Embodiments may include various steps, which may be embodied in machine-executable instructions to be executed by a general-purpose or special-purpose computer (or other electronic device). Alternatively, the steps may be performed by hardware components that include specific logic for performing the steps, or by a combination of hardware, software, and/or firmware.
Embodiments may also be provided as a computer program product including a computer-readable storage medium having stored instructions thereon that may be used to program a computer (or other electronic device) to perform processes described herein.

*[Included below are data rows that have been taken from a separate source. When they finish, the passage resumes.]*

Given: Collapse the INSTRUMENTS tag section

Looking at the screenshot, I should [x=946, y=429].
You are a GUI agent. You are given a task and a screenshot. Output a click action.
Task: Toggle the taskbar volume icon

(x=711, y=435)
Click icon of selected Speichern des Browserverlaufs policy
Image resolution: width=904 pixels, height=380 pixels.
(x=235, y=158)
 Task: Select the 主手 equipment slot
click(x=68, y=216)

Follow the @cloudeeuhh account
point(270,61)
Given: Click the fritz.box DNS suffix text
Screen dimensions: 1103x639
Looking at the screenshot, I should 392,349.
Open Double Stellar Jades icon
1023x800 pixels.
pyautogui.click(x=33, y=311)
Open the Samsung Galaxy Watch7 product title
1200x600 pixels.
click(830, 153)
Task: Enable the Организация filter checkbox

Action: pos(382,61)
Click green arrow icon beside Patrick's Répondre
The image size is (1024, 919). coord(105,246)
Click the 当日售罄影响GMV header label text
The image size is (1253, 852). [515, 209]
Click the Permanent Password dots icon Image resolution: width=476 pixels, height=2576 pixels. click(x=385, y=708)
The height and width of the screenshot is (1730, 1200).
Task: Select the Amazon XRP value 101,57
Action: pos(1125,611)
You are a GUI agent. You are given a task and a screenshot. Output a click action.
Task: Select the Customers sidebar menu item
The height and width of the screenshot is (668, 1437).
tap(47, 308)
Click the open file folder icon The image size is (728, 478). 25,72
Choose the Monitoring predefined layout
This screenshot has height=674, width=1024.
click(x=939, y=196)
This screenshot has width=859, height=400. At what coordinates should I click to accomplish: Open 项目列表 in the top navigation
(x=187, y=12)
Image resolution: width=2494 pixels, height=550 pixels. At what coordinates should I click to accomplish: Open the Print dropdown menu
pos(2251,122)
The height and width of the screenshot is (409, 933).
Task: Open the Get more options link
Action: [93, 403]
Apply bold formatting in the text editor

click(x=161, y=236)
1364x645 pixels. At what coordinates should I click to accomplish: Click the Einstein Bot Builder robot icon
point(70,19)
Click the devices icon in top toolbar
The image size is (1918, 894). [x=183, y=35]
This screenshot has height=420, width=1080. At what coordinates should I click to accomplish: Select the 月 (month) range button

The computer-readable storage medium may include, but is not limited to: hard drives, floppy diskettes, optical disks, CD-ROMs, DVD-ROMs, ROMs, RAMs, EPROMs, EEPROMs, magnetic or optical cards, solid-state memory devices, or other types of medium/machine-readable medium suitable for storing electronic instructions.
As used herein, a software module or component may include any type of computer instruction or computer executable code located within a memory device and/or computer-readable storage medium. A software module may, for instance, comprise one or more physical or logical blocks of computer instructions, which may be organized as a routine, program, object, component, data structure, etc., that performs one or more tasks or implements particular abstract data types. In certain embodiments, the described functions of all or a portion of a software module (or simply “module”) may be implemented using circuitry.
In certain embodiments, a particular software module may comprise disparate instructions stored in different locations of a memory device, which together implement the described functionality of the module. Indeed, a module may comprise a single instruction or many instructions, and may be distributed over several different code segments, among different programs, and across several memory devices. Some embodiments may be practiced in a distributed computing environment where tasks are performed by a remote processing device linked through a communications network. In a distributed computing environment, software modules may be located in local and/or remote memory storage devices. In addition, data being tied or rendered together in a database record may be resident in the same memory device, or across several memory devices, and may be linked together in fields of a record in a database across a network.
It will be understood by those having skill in the art that many changes may be made to the details of the above-described embodiments without departing from the underlying principles of the invention. The scope of the present invention should, therefore, be determined only by the following claims.